Forecasting the battery performance accurately in the ultra-early stage can avoid safety incidents, analyze degradation patterns, and prolong battery cycle life, which is crucially essential for battery management. In this work, a mechanism and data-driven fusion model is developed to predict charging capacity and energy curves over the full life cycle of batteries in the case of only knowing the planned cycling protocol without any usage history. The proposed method can achieve accurate and robust prediction of three types of batteries under different working conditions and ambient temperatures with the root-mean-square error (RMSE) of 73.7, 100.9, and 45 mAh. The maximum charging capacity and energy trajectory can be extracted further.

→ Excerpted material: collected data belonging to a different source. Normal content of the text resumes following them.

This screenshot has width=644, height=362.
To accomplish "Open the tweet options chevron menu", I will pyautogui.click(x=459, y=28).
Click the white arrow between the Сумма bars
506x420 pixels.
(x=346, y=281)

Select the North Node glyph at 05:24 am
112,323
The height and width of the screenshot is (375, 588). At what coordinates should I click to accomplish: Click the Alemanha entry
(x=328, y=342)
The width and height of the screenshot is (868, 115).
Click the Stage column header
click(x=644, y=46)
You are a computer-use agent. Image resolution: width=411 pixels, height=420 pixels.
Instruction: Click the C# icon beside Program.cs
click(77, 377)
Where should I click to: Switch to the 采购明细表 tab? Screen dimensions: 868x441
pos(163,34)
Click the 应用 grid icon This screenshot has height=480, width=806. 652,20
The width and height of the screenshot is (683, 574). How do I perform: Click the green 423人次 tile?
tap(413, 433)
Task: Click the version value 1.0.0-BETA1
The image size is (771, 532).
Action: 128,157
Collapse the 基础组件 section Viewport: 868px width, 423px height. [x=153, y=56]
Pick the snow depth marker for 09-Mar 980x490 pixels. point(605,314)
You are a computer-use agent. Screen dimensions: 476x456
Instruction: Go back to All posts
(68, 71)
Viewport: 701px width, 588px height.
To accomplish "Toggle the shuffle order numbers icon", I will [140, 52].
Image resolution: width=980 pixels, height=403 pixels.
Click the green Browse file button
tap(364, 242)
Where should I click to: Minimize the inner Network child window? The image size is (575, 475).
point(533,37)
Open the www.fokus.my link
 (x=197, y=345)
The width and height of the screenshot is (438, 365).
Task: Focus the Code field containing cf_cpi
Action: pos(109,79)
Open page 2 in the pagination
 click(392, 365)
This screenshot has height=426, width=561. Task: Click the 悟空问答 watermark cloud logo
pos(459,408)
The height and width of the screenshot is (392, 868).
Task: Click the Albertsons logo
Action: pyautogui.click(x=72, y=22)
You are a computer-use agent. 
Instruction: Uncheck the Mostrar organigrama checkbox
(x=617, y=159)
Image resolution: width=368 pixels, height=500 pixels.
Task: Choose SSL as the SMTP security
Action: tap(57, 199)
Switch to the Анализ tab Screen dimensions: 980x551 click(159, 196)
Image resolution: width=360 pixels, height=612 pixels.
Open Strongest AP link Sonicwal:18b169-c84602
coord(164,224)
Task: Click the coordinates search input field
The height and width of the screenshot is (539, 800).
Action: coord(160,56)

Moreover, the proposed method can also detect battery faults without setting a safety threshold in advance due to the inconsistency of the voltage and capacity evolutions of normal and faulty batteries.

Suggested Citation

  • Cui, Binghan & Wang, Han & Li, Renlong & Xiang, Lizhi & Zhao, Huaian & Xiao, Rang & Li, Sai & Liu, Zheng & Yin, Geping & Cheng, Xinqun & Ma, Yulin & Huo, Hua & Zuo, Pengjian & Lu, Taolin & Xie, Jingyi, 2024. "Ultra-early prediction of lithium-ion battery performance using mechanism and data-driven fusion model," Applied Energy, Elsevier, vol. 353(PA).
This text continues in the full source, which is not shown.